%%

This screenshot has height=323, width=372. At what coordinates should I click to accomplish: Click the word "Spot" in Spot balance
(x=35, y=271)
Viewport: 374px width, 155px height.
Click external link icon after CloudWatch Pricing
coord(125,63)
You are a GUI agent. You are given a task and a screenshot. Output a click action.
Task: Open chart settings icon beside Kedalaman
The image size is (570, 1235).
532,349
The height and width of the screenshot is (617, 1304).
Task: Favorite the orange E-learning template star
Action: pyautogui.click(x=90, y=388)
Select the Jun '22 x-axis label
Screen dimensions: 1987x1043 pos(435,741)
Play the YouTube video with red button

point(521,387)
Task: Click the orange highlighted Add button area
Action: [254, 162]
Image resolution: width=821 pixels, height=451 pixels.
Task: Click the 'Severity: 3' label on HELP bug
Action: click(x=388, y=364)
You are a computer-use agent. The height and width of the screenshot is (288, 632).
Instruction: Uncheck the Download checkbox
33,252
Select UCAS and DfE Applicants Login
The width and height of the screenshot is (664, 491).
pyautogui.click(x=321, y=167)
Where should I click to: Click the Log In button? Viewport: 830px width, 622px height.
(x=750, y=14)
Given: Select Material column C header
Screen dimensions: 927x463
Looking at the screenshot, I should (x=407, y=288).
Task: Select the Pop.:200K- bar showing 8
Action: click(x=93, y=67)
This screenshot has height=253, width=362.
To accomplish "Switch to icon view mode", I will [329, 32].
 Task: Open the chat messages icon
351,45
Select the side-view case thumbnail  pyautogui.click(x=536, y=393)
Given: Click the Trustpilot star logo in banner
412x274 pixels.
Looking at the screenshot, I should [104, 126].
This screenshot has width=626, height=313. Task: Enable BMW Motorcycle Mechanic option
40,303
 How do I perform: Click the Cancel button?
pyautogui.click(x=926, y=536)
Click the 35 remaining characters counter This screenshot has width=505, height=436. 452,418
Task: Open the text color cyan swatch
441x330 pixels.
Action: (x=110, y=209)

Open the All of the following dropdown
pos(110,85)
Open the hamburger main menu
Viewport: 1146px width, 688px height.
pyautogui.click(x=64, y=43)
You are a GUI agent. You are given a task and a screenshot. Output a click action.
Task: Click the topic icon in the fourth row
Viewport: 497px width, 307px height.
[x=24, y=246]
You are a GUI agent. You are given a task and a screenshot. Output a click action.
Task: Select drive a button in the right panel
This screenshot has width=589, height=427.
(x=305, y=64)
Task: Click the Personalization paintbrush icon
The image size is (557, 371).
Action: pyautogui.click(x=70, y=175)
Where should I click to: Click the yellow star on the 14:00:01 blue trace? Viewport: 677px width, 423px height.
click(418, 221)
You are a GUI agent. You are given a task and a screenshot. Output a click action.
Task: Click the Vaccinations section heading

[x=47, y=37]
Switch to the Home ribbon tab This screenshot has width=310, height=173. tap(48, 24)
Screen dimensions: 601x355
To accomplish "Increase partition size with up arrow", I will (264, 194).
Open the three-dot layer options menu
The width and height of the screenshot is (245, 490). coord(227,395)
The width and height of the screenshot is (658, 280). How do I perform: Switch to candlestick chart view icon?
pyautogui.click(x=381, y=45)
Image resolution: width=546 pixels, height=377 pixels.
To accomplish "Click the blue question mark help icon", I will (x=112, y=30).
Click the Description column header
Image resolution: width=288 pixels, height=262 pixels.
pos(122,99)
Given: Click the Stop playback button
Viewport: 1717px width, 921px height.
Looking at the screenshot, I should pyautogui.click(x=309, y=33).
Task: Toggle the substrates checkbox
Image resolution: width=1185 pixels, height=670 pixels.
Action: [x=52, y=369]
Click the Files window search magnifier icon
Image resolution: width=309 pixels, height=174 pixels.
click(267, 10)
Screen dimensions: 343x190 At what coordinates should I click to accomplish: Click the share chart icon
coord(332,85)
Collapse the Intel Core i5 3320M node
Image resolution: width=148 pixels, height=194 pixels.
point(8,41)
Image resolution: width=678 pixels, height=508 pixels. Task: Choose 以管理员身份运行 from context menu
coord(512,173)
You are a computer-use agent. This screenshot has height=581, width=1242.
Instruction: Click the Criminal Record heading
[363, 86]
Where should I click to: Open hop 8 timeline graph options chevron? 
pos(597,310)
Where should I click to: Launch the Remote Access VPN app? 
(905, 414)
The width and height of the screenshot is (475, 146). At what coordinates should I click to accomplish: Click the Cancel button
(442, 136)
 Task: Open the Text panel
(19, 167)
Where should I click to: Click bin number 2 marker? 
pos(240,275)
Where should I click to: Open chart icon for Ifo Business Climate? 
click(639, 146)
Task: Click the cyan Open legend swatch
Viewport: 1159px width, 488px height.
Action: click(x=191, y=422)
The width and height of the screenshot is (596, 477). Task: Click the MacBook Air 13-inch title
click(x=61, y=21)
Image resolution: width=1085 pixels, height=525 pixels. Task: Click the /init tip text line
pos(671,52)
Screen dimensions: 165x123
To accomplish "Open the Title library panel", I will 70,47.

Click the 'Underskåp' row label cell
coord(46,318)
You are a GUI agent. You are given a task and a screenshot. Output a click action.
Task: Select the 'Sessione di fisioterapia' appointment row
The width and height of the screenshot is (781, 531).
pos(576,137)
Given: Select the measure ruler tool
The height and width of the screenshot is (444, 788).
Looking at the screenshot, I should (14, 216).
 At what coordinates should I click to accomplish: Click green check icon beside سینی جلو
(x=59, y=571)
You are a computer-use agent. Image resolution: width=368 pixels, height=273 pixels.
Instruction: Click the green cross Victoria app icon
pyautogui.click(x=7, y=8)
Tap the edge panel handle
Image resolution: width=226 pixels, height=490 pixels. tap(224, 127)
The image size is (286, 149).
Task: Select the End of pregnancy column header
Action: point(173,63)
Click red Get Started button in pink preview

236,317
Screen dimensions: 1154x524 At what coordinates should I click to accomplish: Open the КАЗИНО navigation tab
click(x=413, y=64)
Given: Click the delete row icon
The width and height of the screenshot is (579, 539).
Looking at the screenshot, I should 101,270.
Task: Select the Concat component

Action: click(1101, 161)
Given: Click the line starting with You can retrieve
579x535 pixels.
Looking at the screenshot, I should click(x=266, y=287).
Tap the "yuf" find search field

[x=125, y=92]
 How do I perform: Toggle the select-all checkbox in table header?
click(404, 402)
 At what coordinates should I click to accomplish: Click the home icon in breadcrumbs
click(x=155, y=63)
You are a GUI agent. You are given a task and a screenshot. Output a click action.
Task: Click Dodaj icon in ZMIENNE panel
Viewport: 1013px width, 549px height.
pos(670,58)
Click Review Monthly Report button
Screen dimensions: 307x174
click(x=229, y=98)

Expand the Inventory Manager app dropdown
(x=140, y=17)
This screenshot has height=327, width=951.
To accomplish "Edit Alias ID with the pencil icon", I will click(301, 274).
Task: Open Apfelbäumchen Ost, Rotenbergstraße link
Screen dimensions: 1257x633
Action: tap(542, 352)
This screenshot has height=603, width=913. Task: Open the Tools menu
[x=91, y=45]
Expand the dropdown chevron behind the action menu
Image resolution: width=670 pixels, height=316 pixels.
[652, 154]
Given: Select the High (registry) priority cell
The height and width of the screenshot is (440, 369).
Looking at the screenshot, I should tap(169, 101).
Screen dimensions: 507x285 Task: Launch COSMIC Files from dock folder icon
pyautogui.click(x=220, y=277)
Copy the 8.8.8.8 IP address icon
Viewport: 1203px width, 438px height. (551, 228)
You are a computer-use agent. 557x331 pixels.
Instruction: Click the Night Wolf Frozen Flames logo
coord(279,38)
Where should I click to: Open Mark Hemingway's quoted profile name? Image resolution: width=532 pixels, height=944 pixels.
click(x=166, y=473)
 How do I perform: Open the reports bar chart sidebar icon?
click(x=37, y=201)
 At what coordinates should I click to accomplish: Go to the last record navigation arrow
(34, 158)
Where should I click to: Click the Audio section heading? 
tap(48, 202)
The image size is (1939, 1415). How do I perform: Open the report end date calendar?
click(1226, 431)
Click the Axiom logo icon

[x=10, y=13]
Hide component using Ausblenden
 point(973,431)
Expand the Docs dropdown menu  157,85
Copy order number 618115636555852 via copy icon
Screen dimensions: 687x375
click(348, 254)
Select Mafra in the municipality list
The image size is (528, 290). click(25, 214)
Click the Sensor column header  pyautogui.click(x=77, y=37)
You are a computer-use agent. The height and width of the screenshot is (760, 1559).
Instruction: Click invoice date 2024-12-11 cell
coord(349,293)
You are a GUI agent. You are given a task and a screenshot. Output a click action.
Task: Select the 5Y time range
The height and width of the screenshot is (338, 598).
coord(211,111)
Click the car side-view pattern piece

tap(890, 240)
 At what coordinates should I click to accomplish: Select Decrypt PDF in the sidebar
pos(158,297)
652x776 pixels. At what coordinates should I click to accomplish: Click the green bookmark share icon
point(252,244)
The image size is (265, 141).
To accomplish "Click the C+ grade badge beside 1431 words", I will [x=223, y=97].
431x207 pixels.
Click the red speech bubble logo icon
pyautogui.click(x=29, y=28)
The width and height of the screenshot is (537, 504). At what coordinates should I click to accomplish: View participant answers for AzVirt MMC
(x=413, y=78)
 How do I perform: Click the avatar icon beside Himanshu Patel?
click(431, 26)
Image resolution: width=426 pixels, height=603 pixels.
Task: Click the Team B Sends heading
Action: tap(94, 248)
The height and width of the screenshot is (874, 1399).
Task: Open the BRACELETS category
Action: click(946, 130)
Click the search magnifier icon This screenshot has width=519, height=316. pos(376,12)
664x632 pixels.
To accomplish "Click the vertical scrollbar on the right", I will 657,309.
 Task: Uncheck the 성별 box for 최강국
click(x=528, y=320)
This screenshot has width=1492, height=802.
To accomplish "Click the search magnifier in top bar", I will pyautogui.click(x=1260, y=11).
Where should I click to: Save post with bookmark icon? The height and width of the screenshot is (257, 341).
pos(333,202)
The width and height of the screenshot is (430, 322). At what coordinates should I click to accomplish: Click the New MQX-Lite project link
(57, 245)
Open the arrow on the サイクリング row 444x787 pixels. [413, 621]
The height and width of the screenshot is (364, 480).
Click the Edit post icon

%%

Wherever the string "right" appears in the listing above, show the whole line.

Task: Select drive a button in the right panel
To accomplish "Click the vertical scrollbar on the right", I will 657,309.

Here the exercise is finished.